Listing of locating words and elements:
⟨

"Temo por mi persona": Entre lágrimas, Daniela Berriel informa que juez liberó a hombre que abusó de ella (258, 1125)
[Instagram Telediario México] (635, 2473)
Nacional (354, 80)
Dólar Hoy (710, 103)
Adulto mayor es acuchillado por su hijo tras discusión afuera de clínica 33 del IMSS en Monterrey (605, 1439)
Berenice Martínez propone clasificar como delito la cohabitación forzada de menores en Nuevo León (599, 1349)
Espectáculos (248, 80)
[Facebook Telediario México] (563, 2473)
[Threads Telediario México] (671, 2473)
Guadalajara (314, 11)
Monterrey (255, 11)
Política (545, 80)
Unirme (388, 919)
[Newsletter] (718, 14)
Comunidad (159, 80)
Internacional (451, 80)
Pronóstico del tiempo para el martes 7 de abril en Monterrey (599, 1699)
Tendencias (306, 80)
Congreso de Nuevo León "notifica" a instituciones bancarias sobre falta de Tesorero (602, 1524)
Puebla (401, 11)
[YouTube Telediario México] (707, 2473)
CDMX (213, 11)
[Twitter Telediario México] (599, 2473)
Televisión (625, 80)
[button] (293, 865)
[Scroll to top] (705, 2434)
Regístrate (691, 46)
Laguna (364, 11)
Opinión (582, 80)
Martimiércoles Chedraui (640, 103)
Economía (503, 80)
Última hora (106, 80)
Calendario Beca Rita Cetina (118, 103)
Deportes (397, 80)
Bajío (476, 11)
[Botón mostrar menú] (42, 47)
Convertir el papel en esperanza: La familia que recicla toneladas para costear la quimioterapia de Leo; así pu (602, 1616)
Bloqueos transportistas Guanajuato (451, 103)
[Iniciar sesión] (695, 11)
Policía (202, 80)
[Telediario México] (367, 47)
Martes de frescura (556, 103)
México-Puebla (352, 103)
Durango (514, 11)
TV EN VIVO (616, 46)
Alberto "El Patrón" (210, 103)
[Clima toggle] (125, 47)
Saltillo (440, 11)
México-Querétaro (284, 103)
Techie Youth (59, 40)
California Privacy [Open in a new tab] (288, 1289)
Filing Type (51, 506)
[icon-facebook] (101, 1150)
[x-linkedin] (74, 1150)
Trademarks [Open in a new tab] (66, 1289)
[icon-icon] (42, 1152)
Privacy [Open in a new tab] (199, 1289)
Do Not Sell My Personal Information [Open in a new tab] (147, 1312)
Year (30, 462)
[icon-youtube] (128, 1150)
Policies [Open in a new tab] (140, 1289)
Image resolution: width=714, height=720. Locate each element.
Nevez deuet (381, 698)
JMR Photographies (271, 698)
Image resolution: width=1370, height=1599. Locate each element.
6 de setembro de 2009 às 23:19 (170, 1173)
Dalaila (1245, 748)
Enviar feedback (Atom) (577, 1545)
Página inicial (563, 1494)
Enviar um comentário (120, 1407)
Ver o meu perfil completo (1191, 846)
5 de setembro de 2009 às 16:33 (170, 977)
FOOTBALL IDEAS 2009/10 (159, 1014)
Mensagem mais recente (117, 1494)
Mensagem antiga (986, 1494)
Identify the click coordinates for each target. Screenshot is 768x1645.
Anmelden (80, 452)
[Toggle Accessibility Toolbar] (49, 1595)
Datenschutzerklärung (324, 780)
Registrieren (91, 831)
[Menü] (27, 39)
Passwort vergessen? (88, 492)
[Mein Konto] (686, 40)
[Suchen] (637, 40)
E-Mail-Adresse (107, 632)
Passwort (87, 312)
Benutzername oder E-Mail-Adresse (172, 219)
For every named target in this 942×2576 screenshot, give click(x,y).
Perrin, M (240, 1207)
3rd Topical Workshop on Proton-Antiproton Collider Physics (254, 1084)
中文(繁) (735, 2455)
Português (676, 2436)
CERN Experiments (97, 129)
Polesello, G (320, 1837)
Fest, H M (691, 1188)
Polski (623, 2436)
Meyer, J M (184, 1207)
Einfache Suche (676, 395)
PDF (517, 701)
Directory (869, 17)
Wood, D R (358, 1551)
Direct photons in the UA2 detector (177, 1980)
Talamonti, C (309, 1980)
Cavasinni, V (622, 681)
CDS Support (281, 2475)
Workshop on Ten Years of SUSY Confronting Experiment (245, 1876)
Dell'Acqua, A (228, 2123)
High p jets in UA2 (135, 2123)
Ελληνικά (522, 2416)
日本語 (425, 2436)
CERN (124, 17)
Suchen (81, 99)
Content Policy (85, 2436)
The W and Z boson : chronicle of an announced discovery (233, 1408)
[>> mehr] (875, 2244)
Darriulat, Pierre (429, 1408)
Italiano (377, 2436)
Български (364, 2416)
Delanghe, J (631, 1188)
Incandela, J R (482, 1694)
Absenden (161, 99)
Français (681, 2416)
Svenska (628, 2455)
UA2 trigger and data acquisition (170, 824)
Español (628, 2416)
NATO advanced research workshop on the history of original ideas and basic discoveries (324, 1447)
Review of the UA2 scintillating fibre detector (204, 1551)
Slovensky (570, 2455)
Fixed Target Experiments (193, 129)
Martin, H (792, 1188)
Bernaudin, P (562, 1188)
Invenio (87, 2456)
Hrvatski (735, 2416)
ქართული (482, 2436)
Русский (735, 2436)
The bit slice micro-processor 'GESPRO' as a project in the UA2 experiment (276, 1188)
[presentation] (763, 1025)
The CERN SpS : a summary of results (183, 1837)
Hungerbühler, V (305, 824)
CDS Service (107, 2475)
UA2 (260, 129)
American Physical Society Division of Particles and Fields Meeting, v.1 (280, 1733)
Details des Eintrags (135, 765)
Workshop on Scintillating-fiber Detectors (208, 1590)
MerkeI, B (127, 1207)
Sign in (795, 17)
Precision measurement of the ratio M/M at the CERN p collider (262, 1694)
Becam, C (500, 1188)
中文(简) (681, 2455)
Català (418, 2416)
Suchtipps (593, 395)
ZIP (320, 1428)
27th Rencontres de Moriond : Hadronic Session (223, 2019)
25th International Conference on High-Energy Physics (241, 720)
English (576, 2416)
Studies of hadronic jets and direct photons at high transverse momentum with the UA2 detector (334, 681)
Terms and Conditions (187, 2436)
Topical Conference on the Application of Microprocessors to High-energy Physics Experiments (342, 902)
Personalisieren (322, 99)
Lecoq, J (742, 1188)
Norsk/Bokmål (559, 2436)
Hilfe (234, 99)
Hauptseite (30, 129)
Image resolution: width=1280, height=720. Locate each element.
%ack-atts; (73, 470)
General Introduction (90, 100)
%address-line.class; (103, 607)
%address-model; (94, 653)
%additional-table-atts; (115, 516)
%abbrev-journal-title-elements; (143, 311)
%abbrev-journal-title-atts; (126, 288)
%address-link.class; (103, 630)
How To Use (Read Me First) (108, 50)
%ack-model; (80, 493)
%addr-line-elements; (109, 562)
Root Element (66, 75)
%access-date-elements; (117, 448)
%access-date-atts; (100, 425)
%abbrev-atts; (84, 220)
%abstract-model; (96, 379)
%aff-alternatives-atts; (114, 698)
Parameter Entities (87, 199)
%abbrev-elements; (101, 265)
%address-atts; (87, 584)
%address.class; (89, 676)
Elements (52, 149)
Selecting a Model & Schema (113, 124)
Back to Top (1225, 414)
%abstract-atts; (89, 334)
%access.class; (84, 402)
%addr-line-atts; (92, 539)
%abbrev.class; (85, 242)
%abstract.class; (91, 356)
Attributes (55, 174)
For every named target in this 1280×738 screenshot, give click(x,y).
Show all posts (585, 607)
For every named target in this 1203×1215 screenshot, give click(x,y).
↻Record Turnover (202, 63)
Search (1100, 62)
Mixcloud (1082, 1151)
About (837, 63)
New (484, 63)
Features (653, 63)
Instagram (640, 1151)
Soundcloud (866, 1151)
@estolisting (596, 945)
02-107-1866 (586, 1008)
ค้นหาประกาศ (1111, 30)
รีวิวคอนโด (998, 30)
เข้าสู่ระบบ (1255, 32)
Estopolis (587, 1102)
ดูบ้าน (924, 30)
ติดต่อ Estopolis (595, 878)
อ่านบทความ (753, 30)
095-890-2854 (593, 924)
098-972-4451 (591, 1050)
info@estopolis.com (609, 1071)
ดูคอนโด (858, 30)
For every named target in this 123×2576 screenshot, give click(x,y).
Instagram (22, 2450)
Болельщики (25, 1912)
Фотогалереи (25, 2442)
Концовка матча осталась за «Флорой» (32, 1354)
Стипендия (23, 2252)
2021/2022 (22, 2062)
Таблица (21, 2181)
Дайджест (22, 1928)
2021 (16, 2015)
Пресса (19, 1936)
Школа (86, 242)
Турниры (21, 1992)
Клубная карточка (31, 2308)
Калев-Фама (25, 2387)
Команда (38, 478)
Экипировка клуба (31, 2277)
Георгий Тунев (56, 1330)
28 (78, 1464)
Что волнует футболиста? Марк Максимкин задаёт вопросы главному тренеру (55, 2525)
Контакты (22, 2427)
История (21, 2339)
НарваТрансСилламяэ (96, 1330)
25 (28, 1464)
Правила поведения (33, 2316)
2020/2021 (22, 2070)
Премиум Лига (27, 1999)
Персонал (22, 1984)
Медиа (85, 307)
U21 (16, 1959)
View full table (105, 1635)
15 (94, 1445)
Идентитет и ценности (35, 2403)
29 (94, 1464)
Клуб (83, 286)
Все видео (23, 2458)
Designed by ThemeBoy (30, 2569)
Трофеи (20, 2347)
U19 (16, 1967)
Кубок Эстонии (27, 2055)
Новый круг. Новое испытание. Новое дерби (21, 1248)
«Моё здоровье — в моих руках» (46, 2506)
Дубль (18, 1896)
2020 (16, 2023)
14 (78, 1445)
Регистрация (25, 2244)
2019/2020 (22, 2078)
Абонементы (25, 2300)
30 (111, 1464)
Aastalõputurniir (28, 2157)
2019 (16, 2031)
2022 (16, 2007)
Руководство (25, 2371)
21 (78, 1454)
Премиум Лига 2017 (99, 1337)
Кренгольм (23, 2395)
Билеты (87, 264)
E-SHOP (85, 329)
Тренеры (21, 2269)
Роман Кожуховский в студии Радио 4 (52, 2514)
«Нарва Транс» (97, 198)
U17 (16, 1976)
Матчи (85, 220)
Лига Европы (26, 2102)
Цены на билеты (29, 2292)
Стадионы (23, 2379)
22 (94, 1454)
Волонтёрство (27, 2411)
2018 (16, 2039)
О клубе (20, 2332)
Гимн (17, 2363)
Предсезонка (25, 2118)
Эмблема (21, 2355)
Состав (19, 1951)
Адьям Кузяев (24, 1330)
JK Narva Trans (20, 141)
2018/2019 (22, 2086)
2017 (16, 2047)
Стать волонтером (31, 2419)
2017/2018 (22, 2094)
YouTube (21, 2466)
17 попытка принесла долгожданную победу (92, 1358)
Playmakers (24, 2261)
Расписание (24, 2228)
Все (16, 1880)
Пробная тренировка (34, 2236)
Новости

⟩

Written exercise: Swap "Absenden" for "Senden" in everything from the line with "Darriulat, Pierre (429, 1408)" down to the line with "NATO advanced research" in the listing, changing nothing else. Return only those lines.

Written reply:
Darriulat, Pierre (429, 1408)
Italiano (377, 2436)
Български (364, 2416)
Delanghe, J (631, 1188)
Incandela, J R (482, 1694)
Senden (161, 99)
Français (681, 2416)
Svenska (628, 2455)
UA2 trigger and data acquisition (170, 824)
Español (628, 2416)
NATO advanced research workshop on the history of original ideas and basic discoveries (324, 1447)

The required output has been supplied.